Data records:
########
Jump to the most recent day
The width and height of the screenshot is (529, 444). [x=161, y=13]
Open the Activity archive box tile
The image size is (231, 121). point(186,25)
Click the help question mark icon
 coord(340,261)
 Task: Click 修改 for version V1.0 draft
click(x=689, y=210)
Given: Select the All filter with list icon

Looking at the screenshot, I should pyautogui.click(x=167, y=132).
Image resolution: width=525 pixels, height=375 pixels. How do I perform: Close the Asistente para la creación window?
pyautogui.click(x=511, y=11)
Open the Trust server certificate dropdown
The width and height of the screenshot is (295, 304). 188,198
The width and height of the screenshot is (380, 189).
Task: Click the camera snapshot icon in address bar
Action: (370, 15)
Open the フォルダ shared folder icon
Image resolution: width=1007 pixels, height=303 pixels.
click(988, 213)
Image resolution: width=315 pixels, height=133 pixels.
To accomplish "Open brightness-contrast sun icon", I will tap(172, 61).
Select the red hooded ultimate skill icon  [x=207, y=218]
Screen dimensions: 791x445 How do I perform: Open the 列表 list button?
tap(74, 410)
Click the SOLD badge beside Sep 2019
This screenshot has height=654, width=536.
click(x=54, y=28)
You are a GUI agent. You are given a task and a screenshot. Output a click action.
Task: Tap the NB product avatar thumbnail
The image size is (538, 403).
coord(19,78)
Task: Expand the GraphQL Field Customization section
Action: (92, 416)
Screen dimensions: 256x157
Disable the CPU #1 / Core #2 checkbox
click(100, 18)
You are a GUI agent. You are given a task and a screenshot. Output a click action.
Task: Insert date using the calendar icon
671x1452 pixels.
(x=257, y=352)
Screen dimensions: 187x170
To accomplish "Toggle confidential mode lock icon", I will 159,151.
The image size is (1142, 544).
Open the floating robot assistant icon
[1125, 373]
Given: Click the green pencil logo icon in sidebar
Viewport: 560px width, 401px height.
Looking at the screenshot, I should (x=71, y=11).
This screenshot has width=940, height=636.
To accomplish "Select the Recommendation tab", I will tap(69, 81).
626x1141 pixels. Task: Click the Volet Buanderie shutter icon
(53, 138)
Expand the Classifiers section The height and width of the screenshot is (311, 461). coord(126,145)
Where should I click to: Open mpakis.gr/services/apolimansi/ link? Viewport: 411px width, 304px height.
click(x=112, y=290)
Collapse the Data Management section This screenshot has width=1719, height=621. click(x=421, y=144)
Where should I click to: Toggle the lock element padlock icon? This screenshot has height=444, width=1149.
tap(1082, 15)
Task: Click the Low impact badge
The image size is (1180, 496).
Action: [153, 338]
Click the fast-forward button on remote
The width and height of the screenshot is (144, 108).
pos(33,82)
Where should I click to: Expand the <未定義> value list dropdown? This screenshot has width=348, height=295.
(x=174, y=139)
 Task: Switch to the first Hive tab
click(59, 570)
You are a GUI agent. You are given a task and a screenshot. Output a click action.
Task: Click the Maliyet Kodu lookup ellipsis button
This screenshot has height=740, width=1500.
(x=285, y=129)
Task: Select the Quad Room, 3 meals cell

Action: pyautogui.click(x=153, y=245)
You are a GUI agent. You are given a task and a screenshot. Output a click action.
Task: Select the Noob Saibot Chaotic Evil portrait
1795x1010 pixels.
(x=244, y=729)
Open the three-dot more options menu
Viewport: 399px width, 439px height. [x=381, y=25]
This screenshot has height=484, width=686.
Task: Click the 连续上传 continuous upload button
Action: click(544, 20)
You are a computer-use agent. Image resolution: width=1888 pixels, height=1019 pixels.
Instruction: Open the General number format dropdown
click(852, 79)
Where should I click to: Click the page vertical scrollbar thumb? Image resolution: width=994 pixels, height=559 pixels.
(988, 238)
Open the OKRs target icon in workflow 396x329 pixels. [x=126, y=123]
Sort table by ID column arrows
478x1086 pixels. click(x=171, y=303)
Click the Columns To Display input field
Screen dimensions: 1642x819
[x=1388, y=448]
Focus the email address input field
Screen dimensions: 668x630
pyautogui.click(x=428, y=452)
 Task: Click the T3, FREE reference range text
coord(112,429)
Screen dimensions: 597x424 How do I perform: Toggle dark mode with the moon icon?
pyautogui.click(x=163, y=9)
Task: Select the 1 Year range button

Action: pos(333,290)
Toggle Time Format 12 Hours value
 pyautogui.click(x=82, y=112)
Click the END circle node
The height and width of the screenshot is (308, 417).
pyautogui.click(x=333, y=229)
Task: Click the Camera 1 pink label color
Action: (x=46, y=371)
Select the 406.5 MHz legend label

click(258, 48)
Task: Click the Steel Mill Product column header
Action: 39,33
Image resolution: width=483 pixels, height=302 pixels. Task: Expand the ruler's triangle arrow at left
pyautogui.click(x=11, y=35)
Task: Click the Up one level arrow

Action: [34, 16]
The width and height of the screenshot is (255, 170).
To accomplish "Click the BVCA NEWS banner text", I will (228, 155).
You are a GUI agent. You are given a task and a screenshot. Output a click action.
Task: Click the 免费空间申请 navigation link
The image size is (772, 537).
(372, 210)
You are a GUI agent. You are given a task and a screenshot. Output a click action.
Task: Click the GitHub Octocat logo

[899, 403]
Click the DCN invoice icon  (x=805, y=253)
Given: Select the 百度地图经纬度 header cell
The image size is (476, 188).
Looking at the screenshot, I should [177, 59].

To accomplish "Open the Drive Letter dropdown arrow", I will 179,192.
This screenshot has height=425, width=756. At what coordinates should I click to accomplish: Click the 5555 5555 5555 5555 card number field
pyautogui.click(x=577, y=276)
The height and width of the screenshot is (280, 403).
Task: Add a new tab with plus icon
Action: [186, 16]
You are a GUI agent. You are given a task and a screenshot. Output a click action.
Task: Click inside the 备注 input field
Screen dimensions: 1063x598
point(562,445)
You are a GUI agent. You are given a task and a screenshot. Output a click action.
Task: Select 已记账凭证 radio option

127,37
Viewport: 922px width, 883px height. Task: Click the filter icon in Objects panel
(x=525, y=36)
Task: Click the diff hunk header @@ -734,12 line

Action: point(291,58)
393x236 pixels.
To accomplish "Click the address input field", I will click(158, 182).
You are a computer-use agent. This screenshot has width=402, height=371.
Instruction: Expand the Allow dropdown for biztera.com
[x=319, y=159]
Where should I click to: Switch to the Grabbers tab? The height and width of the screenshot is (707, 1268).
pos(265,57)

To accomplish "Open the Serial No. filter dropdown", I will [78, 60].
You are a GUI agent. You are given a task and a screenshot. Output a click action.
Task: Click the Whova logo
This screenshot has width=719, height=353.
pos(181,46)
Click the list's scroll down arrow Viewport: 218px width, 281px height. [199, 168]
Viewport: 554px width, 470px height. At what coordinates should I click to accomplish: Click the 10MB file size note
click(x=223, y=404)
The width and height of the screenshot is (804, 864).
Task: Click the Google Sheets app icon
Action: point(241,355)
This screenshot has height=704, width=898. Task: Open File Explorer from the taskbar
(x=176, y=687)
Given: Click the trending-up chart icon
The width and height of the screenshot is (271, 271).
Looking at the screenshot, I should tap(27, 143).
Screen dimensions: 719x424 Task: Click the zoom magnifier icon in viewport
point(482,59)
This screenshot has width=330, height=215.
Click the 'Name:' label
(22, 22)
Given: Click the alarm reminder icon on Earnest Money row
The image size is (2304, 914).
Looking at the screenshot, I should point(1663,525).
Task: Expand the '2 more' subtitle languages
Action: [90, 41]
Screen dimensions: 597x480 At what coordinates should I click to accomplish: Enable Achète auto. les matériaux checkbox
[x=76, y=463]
########
**EXERCISE**:
Lines to set down from above: the line with "671x1452 pixels.", the line with "Task: Click the Low impact badge", and every line between, each exactly as written.

**ANSWER AREA**:
671x1452 pixels.
(x=257, y=352)
Screen dimensions: 187x170
To accomplish "Toggle confidential mode lock icon", I will 159,151.
The image size is (1142, 544).
Open the floating robot assistant icon
[1125, 373]
Given: Click the green pencil logo icon in sidebar
Viewport: 560px width, 401px height.
Looking at the screenshot, I should (x=71, y=11).
This screenshot has width=940, height=636.
To accomplish "Select the Recommendation tab", I will tap(69, 81).
626x1141 pixels. Task: Click the Volet Buanderie shutter icon
(53, 138)
Expand the Classifiers section The height and width of the screenshot is (311, 461). coord(126,145)
Where should I click to: Open mpakis.gr/services/apolimansi/ link? Viewport: 411px width, 304px height.
click(x=112, y=290)
Collapse the Data Management section This screenshot has width=1719, height=621. click(x=421, y=144)
Where should I click to: Toggle the lock element padlock icon? This screenshot has height=444, width=1149.
tap(1082, 15)
Task: Click the Low impact badge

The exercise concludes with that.